#### [BRIEF]
Below are entries. Reproduce exactly the lines between the line holding "The width and height of the screenshot is (600, 460)." and the line holding "Image resolution: width=500", inclusive, and only those.

#### [Records from a dataset]
>>>>>
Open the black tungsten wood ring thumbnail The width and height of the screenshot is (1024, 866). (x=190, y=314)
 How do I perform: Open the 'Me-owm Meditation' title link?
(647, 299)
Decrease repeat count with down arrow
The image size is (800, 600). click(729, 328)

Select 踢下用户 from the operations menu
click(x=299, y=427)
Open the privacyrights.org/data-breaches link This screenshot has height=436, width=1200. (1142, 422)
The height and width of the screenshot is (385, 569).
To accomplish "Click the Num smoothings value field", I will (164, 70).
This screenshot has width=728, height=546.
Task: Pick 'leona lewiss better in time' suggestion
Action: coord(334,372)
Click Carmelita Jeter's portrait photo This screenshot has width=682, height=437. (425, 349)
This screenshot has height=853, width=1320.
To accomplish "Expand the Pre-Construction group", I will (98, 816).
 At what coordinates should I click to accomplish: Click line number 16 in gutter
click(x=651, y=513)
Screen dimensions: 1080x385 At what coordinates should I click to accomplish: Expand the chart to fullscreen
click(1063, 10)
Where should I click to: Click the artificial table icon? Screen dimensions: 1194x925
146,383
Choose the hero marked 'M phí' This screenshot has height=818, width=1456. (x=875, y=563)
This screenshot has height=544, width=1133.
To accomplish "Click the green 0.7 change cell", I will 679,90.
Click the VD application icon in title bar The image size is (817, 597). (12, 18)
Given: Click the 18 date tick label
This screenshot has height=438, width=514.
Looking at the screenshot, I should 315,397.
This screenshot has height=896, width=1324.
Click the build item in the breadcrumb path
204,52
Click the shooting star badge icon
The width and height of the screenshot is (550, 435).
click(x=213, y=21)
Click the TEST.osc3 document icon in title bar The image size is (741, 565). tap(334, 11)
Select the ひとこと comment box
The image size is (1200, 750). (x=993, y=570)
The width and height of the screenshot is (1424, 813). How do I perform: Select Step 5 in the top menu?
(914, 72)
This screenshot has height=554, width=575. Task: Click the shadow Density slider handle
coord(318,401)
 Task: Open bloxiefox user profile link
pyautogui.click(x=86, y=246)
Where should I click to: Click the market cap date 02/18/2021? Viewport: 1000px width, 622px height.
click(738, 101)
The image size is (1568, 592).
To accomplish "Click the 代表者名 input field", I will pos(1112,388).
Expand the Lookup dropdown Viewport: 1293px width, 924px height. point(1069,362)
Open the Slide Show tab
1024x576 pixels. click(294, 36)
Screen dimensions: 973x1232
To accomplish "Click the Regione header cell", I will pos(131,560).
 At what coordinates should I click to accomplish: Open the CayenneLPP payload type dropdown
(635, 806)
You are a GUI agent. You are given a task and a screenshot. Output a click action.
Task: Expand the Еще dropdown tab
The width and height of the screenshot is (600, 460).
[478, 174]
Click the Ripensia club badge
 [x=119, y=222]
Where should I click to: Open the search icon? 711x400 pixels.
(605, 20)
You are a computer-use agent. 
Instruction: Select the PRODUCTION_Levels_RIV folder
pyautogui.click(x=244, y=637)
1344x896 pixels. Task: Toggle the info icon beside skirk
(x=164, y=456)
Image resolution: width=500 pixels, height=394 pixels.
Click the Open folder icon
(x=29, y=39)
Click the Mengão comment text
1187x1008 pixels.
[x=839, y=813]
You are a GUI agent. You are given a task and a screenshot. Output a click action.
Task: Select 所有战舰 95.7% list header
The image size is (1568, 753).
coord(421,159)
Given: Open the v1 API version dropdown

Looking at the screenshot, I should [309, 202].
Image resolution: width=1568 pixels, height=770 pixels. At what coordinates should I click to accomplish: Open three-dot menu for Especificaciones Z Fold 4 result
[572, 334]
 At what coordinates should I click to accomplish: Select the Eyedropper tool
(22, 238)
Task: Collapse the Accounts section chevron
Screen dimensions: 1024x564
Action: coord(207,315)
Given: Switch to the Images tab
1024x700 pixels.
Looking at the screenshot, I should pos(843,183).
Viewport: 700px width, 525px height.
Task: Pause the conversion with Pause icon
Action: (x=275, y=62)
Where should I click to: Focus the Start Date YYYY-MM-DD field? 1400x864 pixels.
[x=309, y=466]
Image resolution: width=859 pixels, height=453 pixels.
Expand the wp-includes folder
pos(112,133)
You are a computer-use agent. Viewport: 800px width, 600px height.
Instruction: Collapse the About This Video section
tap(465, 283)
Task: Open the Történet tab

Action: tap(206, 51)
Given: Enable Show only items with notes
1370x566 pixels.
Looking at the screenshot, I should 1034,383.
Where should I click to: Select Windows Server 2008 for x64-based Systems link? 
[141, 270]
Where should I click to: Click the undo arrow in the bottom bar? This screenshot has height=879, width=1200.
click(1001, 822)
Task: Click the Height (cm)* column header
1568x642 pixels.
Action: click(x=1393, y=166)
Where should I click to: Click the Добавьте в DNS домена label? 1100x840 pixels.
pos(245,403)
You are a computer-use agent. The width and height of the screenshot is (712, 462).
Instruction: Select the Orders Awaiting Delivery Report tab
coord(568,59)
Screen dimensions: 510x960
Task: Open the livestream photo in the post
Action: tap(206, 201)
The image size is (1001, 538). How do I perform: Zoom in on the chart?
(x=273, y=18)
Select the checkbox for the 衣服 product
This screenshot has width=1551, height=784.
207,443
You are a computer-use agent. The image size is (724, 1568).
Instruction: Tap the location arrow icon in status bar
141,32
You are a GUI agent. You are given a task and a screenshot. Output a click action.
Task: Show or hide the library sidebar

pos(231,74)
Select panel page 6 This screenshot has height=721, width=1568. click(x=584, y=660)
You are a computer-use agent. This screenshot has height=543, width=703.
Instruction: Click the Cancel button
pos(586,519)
<<<<<
#### [COMPLETED TASK]
The width and height of the screenshot is (600, 460).
[478, 174]
Click the Ripensia club badge
 [x=119, y=222]
Where should I click to: Open the search icon? 711x400 pixels.
(605, 20)
You are a computer-use agent. 
Instruction: Select the PRODUCTION_Levels_RIV folder
pyautogui.click(x=244, y=637)
1344x896 pixels. Task: Toggle the info icon beside skirk
(x=164, y=456)
Image resolution: width=500 pixels, height=394 pixels.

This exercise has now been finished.